In Le Rayon Vert non c’è una grande avventura estiva, c’è una donna che non riesce a trovare il modo giusto di attraversare qualche settimana della propria vita. Non c’è una trasformazione psicologica clamorosa. Eppure, quando quel verde appare sul mare, tutto ciò che sembrava “piccolo” acquista improvvisamente peso.
Non perché Rohmer abbia trovato una metafora, ma perché ha trovato un’immagine. Una metafora dice allo spettatore che cosa pensare, mentre un’immagine gli permette di accorgersi che qualcosa è cambiato.
Delphine guarda il tramonto, la macchina da presa guarda Delphine, e noi guardiamo entrambi. Poi, per un istante, il verde.

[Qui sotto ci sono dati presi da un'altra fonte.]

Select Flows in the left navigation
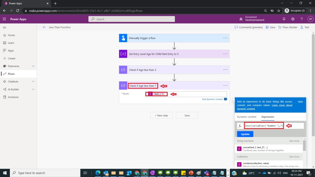This screenshot has width=315, height=177. (x=11, y=74)
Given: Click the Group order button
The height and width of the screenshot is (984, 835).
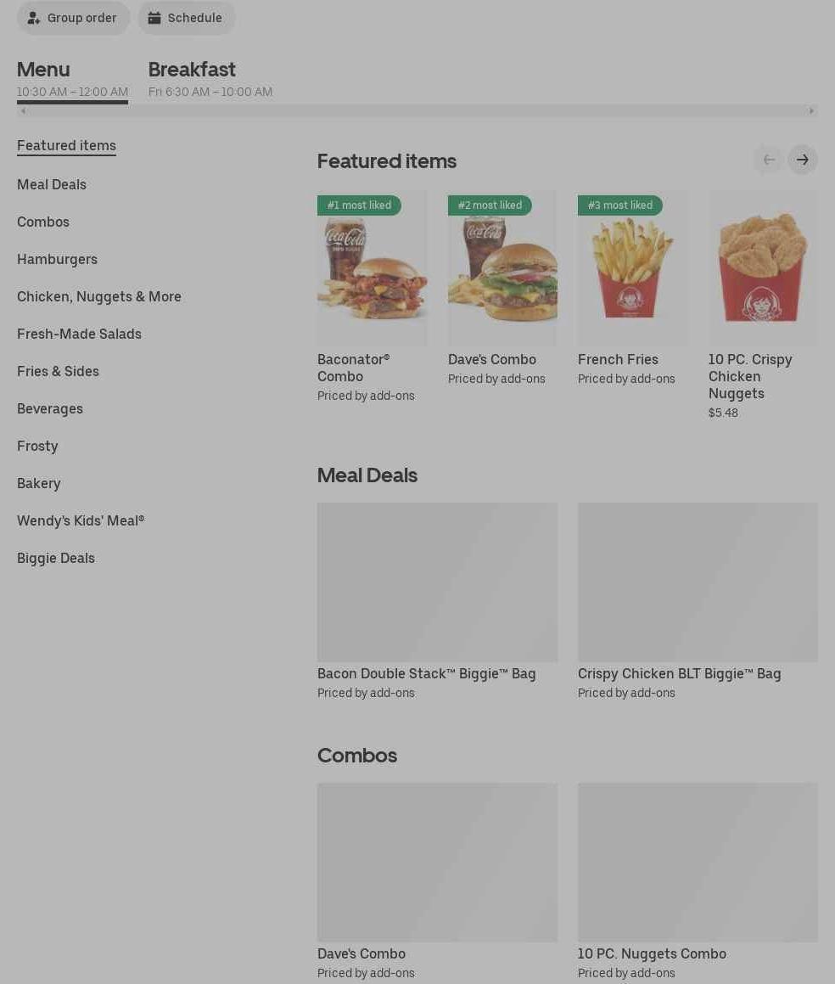Looking at the screenshot, I should click(73, 18).
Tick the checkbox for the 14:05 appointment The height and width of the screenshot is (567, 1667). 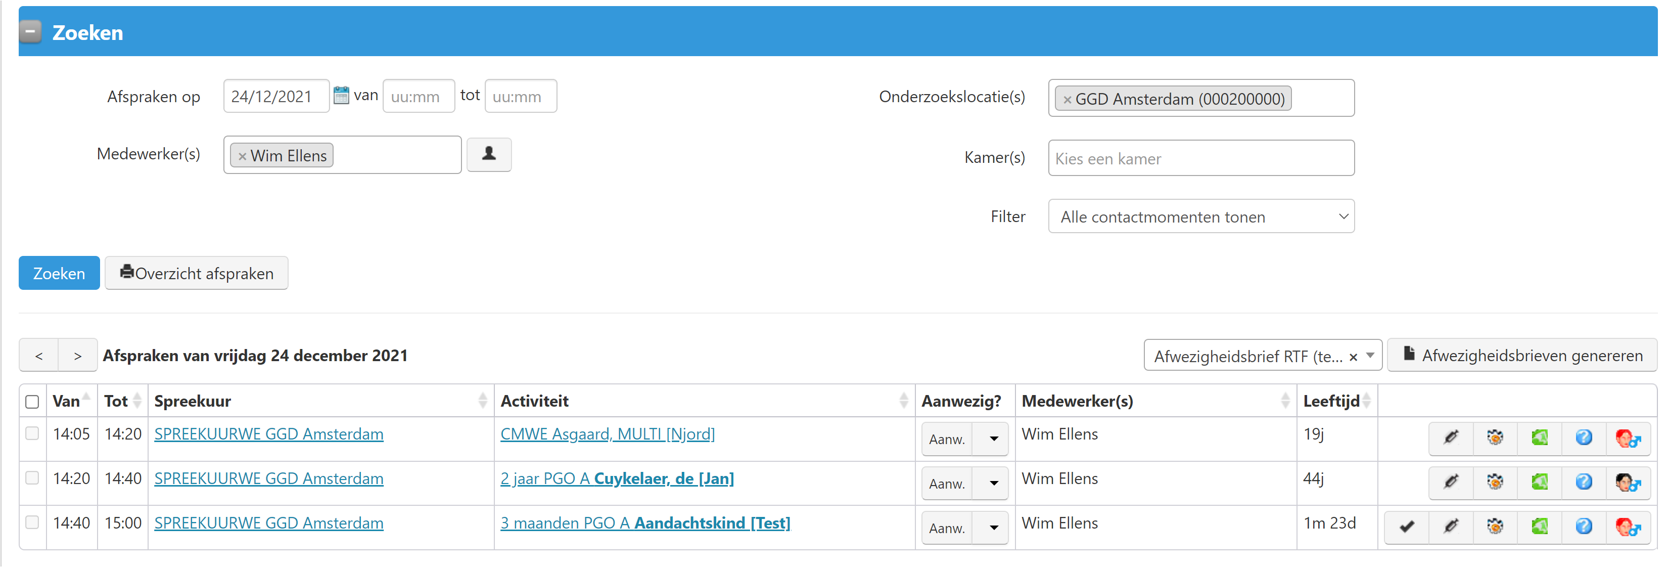point(32,434)
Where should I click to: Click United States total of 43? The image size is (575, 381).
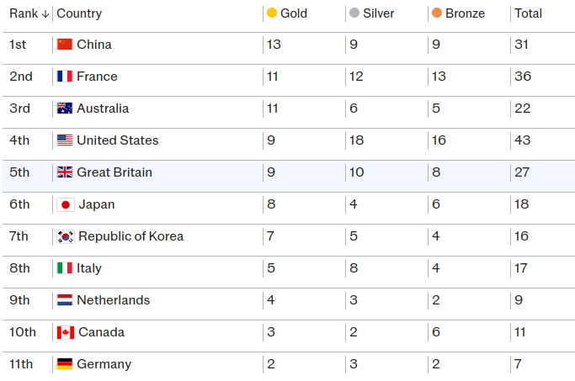[x=523, y=140]
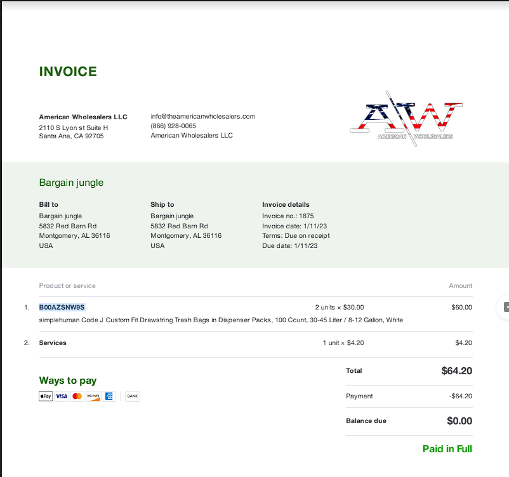Click the Mastercard payment icon
Screen dimensions: 509x477
point(77,396)
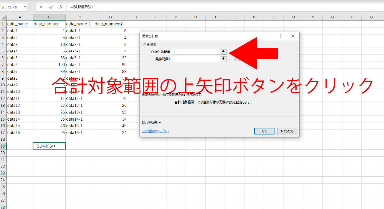Click the formula bar Enter checkmark icon
The width and height of the screenshot is (384, 209).
pyautogui.click(x=51, y=7)
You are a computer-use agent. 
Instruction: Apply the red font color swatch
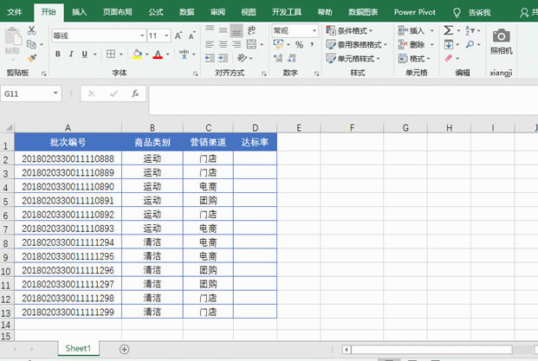point(157,55)
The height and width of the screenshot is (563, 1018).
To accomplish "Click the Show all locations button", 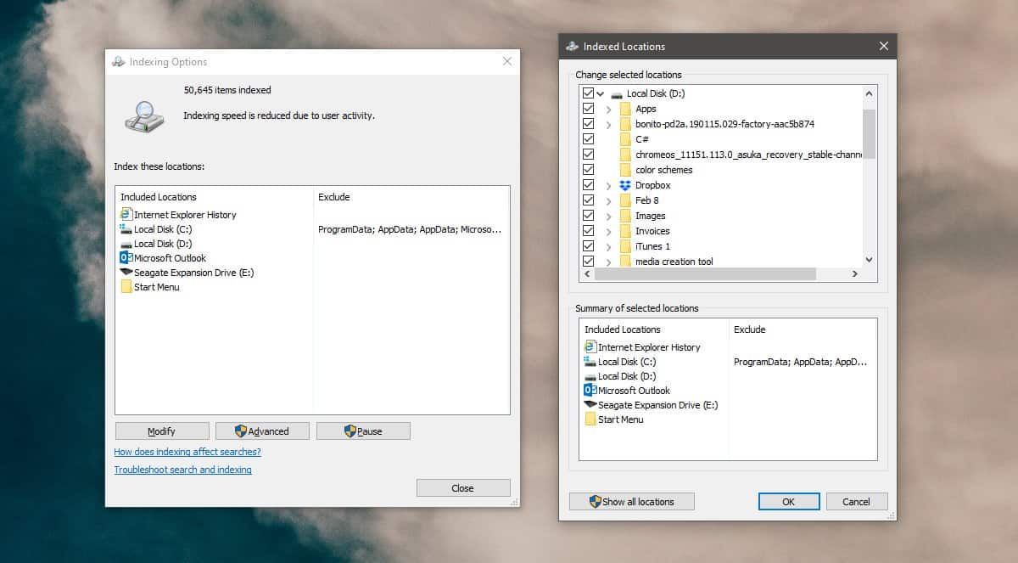I will (632, 502).
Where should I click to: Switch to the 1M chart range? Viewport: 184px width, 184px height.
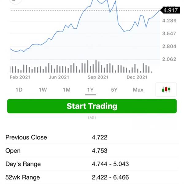click(x=67, y=90)
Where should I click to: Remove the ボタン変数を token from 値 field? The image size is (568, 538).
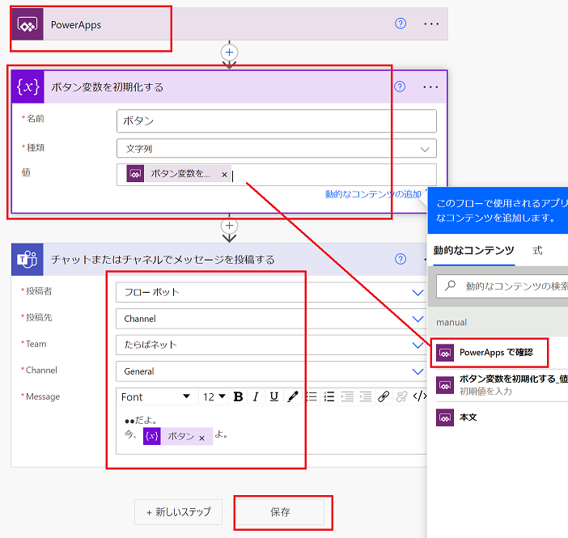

Il cinema di Rohmer è pieno di parole, ma la sua idea più radicale sta in ciò che succede quando le parole finiscono. A quarant’anni dalla sua uscita Le Rayon Vert continua a funzionare come funzionano le cose rare, non perché abbia trovato una risposta, ma perché ha avuto il coraggio di lasciare aperta la domanda fino all’ultimo secondo. Oggi, in mezzo a immagini sempre perfette, nitide, stabili, corrette, illuminate e programmate, il film sembra quasi scandaloso nella sua fiducia per l’imprevisto. Viviamo dentro un mondo che tende a spiegare tutto, ad accelerare tutto, a mostrare tutto, a rendere tutto immediatamente leggibile.
Le Rayon Vert fa il contrario: conserva l’incertezza e lascia che una persona sia contraddittoria, che una scena respiri, che una conversazione sia inutile, finanche che il protagonista sia antipatico.
E forse il suo vero miracolo non è nemmeno quel lampo, ma averci convinti ad aspettarlo.
Rohmer ci dice che non serve sempre inventare qualcosa di straordinario, a volte è sufficiente aspettare dinnanzi a qualcosa che esiste già.
E soprattutto ci mostra una cosa che oggi rischiamo di dimenticare: una storia non diventa importante perché vi accadono molte cose, lo diventa quando impariamo a percepire quelle che apparentemente non accadono.
Rohmer ci ha fregati tutti facendoci credere per un’ora e mezza che il suo film parlasse di una ragazza incapace di scegliere, quando in realtà parlava della cosa più difficile che il cinema conosca: aspettare che qualcosa accada davvero.